*** Opening of SOURCE RECORDS ***

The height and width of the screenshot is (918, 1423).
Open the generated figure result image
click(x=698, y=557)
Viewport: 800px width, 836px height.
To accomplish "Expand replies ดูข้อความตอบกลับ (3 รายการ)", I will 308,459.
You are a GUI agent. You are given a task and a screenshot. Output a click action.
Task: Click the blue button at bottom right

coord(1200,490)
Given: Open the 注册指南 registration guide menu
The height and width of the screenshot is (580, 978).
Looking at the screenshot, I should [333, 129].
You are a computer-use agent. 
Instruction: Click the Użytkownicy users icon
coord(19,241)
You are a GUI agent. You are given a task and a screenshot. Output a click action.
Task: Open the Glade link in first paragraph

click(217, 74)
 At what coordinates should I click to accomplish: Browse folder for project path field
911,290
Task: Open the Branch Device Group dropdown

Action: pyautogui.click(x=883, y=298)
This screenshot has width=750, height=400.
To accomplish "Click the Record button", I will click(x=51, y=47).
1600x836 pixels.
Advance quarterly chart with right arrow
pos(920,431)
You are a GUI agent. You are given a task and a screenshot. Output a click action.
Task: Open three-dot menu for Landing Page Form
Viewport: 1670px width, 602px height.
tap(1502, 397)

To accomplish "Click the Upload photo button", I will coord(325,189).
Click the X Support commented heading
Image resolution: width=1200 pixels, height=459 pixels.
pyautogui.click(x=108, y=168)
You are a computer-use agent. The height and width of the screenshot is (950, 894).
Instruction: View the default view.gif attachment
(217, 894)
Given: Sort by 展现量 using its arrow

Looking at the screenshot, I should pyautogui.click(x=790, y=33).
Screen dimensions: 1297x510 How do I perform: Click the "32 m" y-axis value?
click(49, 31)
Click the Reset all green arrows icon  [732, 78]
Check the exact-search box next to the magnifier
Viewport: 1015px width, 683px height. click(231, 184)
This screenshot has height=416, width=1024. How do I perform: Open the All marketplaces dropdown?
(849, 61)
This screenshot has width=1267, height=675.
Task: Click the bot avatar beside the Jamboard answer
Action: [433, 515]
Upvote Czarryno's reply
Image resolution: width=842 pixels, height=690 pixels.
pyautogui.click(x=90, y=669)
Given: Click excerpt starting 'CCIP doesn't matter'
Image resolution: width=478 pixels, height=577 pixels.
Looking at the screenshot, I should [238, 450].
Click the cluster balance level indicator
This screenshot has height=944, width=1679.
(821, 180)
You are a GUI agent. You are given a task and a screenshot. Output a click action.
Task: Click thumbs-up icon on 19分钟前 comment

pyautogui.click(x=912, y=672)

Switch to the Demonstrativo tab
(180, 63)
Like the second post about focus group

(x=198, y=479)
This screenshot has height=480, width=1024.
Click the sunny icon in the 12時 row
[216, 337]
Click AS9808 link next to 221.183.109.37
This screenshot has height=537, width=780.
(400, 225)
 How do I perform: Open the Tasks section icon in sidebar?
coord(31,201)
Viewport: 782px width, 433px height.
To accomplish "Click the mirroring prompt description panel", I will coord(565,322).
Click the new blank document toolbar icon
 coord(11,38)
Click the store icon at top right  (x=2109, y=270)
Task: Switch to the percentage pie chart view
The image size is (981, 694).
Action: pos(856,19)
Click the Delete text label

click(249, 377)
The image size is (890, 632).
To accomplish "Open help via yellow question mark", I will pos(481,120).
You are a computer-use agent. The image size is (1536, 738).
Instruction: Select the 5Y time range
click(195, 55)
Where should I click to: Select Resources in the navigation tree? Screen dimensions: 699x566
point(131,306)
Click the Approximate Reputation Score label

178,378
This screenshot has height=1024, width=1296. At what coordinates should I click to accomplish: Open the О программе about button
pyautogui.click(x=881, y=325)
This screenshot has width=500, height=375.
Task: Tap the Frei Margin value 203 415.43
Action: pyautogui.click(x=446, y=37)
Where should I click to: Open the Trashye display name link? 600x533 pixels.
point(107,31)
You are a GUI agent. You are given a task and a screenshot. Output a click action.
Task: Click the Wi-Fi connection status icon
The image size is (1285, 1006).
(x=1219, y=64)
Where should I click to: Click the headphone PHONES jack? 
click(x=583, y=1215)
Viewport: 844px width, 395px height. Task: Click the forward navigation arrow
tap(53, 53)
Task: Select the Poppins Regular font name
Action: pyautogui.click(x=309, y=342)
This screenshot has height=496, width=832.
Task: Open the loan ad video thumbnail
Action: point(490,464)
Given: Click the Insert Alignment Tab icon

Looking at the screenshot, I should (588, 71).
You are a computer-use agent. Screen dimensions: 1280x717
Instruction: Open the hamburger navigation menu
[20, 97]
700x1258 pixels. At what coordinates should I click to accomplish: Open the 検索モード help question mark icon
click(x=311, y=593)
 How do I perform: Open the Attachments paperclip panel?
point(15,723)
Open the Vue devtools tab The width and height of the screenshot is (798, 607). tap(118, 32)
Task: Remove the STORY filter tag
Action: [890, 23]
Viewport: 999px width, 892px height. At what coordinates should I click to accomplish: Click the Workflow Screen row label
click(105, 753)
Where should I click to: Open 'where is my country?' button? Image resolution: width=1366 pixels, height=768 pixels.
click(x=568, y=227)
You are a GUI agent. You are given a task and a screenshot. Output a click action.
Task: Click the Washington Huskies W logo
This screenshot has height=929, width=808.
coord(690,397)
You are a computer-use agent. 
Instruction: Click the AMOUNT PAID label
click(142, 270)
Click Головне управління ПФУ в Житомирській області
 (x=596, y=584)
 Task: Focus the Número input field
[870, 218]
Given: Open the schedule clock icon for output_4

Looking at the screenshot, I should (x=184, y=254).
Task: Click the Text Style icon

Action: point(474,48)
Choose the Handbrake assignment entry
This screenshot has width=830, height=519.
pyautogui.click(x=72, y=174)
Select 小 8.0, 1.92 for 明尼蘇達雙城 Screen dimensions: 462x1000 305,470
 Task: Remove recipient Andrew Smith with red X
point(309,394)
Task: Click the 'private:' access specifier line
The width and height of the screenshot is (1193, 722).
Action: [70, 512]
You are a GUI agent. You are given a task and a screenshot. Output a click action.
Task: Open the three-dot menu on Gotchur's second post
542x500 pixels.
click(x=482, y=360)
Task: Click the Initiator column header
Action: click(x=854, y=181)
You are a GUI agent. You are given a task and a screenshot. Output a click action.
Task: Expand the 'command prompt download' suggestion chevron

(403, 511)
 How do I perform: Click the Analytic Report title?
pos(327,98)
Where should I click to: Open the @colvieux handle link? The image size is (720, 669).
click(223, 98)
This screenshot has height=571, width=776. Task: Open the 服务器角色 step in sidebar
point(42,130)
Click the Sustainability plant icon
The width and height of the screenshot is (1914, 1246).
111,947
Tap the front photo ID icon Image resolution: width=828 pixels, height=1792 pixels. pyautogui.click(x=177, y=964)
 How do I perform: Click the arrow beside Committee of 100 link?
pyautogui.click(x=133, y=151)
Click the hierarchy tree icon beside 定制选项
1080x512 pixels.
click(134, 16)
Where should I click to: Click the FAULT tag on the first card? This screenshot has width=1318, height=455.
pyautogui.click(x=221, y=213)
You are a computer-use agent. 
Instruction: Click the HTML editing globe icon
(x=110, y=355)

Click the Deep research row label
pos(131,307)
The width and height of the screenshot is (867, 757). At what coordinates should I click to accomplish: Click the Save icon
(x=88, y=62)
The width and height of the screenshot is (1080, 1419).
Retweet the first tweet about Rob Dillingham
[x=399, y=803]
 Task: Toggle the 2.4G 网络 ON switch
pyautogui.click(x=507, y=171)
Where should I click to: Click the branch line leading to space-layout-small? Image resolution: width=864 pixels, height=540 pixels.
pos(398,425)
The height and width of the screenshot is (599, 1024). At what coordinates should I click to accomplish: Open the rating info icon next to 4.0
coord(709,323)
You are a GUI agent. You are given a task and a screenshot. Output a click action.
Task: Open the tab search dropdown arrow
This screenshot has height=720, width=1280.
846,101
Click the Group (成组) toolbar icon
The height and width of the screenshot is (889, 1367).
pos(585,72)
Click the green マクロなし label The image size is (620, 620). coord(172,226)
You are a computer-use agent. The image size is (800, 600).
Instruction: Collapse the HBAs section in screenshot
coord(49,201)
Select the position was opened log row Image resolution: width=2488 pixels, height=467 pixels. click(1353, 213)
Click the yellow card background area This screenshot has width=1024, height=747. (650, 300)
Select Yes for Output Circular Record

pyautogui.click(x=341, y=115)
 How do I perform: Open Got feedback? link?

*** Close of SOURCE RECORDS ***

> **GOAL OF THE EXERCISE**
Copy out, exactly and alone, the lines of the entries above between the ones holding "Given: Sort by 展现量 using its arrow" and "Click the Reset", inclusive.

> **TASK RESULT**
Given: Sort by 展现量 using its arrow

Looking at the screenshot, I should pyautogui.click(x=790, y=33).
Screen dimensions: 1297x510 How do I perform: Click the "32 m" y-axis value?
click(49, 31)
Click the Reset all green arrows icon  [732, 78]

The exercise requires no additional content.